Reviewed by Daryl A. Mundis, Legal Officer, Office of the Prosecutor, International Criminal Tribunal for the former Yugoslavia.
Published by H-Genocide (January, 2002)


The views expressed herein are solely those of the author and are not attributable to the United Nations, ICTY or Office of the Prosecutor.

A recent exchange on the genocide list focused on whether lawyers "have a monopoly over the use of the term 'genocide'"? That is, should the legal definition of genocide prevail over definitions used by social scientists or historians, on the grounds that genocide is a crime? Of course, this rhetorical question cannot be answered. Professor William A. Schabas, the Director of the Irish Centre for Human Rights and Professor of human rights law at the National University of Ireland, Galway, has done an outstanding job in presenting, in one volume, the legal aspects of the "crime of crimes." In fact, this book represents the first treatise on the international law of genocide in more than two decades. In light of the numerous legal developments concerning the development of the law of genocide, this book will prove to be a welcome addition to the library of any genocide scholar and international legal practitioner.

The author has hit on the main points that a lawyer would analyze in undertaking an examination of allegations of genocide. He first addresses the historical origins of the Genocide Convention, including the negotiating history. He then thoroughly examines the groups protected by the treaty, the physical (actus reus) and mental (mens rea) elements of genocide, and the defences to genocide. He also addresses the prosecution of genocide by international and domestic tribunals and the fascinating issues of state responsibility and the role of the International Court of Justice. He concludes with chapters on the prevention of genocide and treaty law questions raised by the Genocide Convention. As a useful tool for historians, this volume also includes the three principle drafts of the Genocide Convention, permitting scholars to examine the nuances leading to the conclusion of the treaty.

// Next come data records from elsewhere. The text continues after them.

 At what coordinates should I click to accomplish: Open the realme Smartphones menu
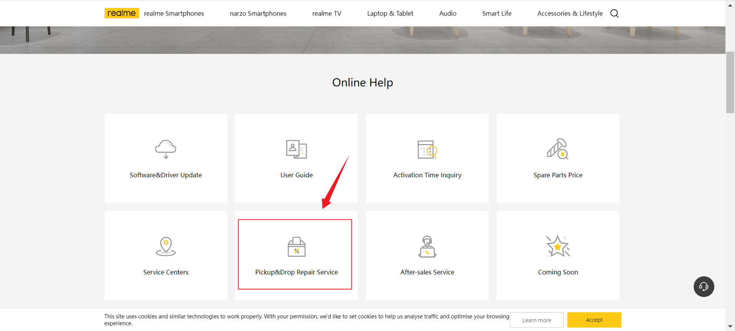tap(174, 13)
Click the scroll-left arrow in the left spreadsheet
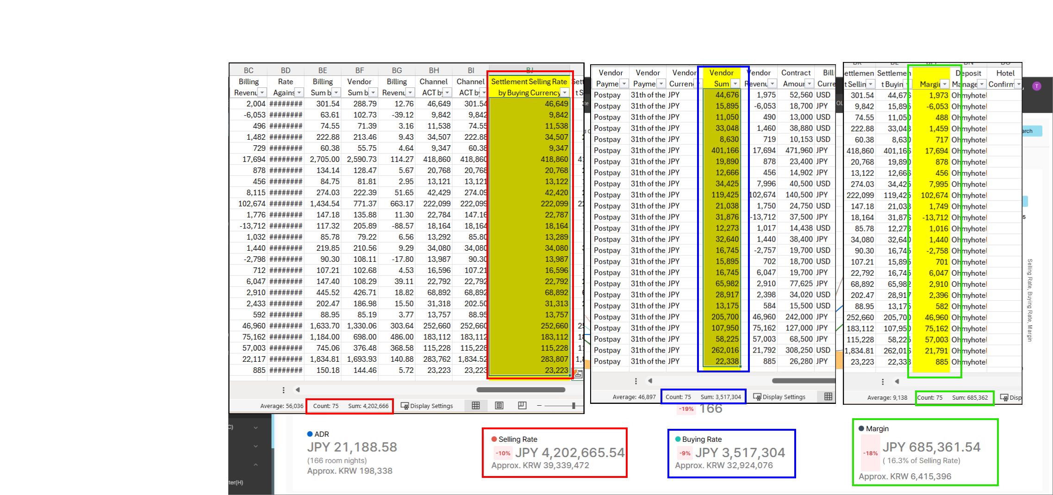This screenshot has width=1053, height=495. (x=298, y=390)
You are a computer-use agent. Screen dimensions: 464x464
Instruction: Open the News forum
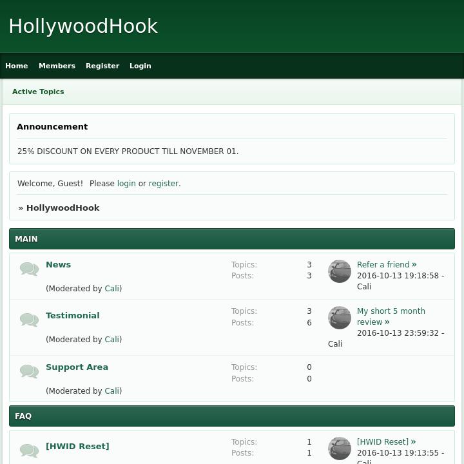58,265
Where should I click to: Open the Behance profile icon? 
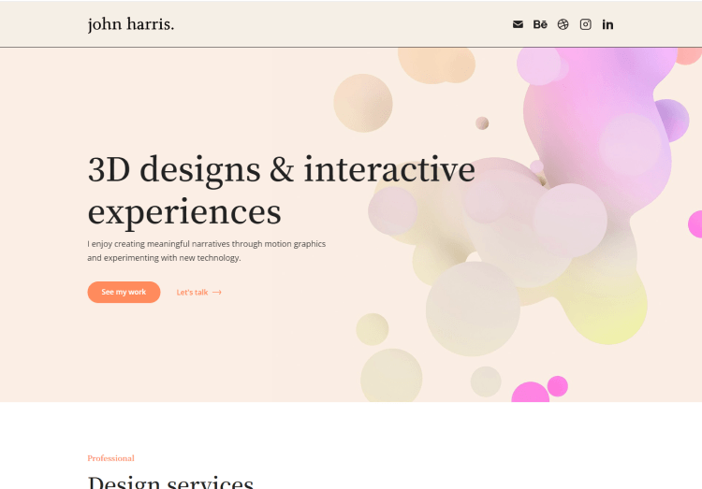(540, 24)
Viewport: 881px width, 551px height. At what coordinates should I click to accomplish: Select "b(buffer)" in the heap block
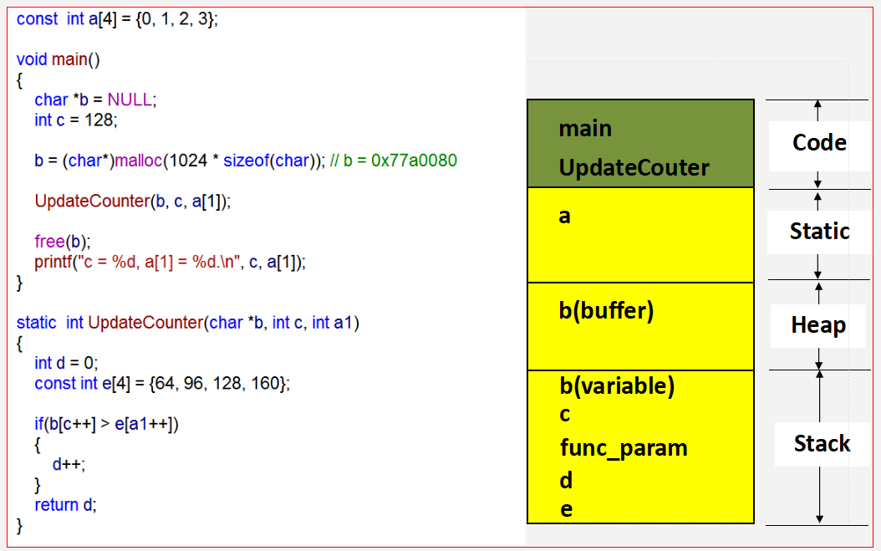(x=606, y=311)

There are two legal venues in which genocide allegations may be advanced: claims by State X that State Y committed genocide against the nationals of either State X or State Y, or allegations that individuals committed genocide. The former involves suits filed by States at the International Court of Justice in The Hague. The latter may involve criminal prosecutions before the International Criminal Tribunal for the former Yugoslavia (ICTY) or the International Criminal Tribunal for Rwanda (ICTR), before national courts (as in the recent case in Belgium concerning four individuals convicted of committing genocide in Rwanda) or, in the future, before the International Criminal Court (ICC). This book explores both types of legal actions.

The focus of the book is correctly on criminal prosecutions, with the case law of the ICTY and ICTR forming the basis for the analysis. Of the two ad hoc tribunals, the jurisprudence of the ICTR is the more important, given the number of genocide cases that that tribunal has adjudicated. The ICTR has tried nine genocide cases and there are more than 40 individuals awaiting trial on genocide, while the ICTY has only completed two trials involving genocide charges.[1]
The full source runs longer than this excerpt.